## [SOURCE MATERIAL]
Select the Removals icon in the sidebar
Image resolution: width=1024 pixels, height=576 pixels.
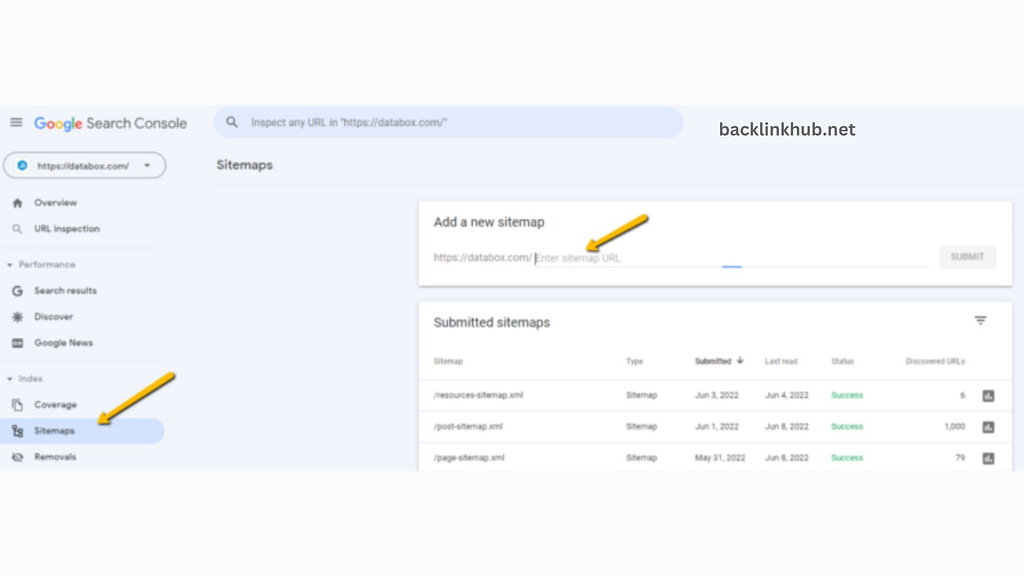18,457
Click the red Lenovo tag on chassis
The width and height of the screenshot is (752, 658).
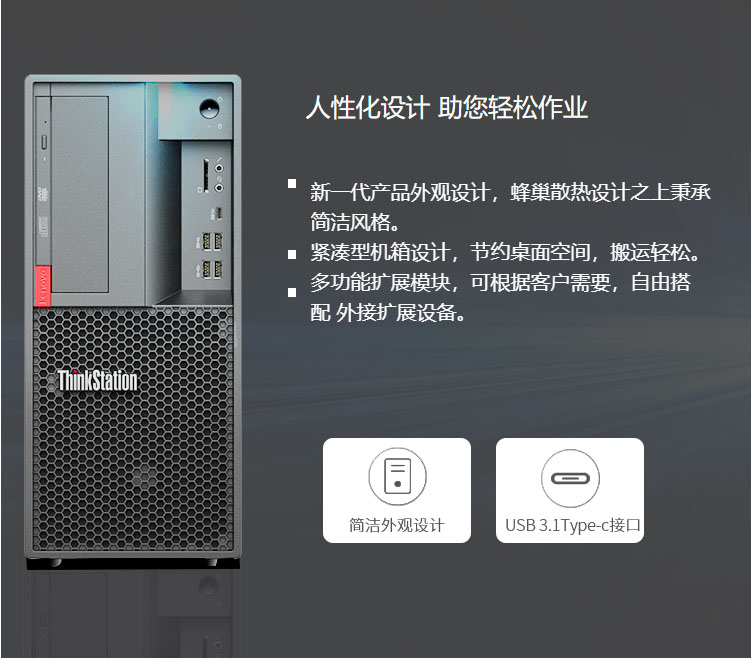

## [WRITTEN REQUEST]
Please transcribe every line of text in the records above word for word, and leave the pictures out.

## [OUTPUT FOR THIS EXERCISE]
Select the Removals icon in the sidebar
Image resolution: width=1024 pixels, height=576 pixels.
18,457
Click the red Lenovo tag on chassis
The width and height of the screenshot is (752, 658).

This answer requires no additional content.